Just over a year ago i was part of the British Council’s ‘Through my eye’ project. Writers and photographers worked in pairs creating a photo story with accompanying fiction. It was quite a difficult story for me to write as sand dredging in a world i know nothing about. But i suppose when you really put your imagination to the test something does come out. It’s an old story but for those who haven’t read it, do enjoy.
The sand clung to my feet caressing my toes. Whenever the sun got very hot the sand would cake up and envelop my feet like a pair of shoes. As I walked I left sandy trails until the ‘shoes’ cracked open, freeing my feet once again.
This sand business had been very good to me.
As a young boy I inherited Baba’s rough hands, his strong back and sturdy head. He told everyone he knew that compared to my twin brother Kehinde – whose frail fingers would break open from the scratch of a blunt razor – my hands could bend a hunter’s machete. Baba’s rheumy eyes beamed when he spoke of me. This was why, as we readied to set out for our dives, he would share with me a cup of Iya Yetunde’s specially brewed Apari and perform a libation before it touched our tongues.
Iya Yetunde was our neighbourhood distiller and her infamous Apari, they claimed, came from a secret recipe passed down through three generations. Word was also spreading that inside the Apari gourd was the rib bone of a slaughtered enemy. The rumoured secret ingredient was the enemy’s blood. The story also had it that her apari kept the hands steady but didn’t kill you.
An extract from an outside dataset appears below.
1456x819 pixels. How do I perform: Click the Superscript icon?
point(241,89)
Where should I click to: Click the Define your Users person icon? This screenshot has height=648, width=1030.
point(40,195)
This, apparently, was the reason the men in their family lived very long.
Baba and I always paddled late into the night, and just before daylight had fully occluded the darkness we would dive for the sand. Baba had big dreams for me; and with the new developments and housing projects around Lagos the contractors had been demanding for more sand. The Julius Berger people now had competition and we needed more strong hands to keep up with demand. The tipper drivers had told us that big companies had come from overseas to build castles and more bridges in Lagos. From our weekly ajo contributions, we had purchased two large canoes and my cousins Ibikunle and Kajola had come to join us.
Once, Baba had instructed we both take a day off work. It was very unlike him. As far back as I could remember we had never gone a day without dredging. So when he asked that I press our shirts with the coal iron, ensuring the gators stayed firm and sharp, I knew that Baba had something serious to share.
He had told me several times that his strength was waning and that he was nothing like the man he was once, when he was my age. Baba’s bulky shoulders had dropped and so had the once-ridged muscles that now spread over his belly.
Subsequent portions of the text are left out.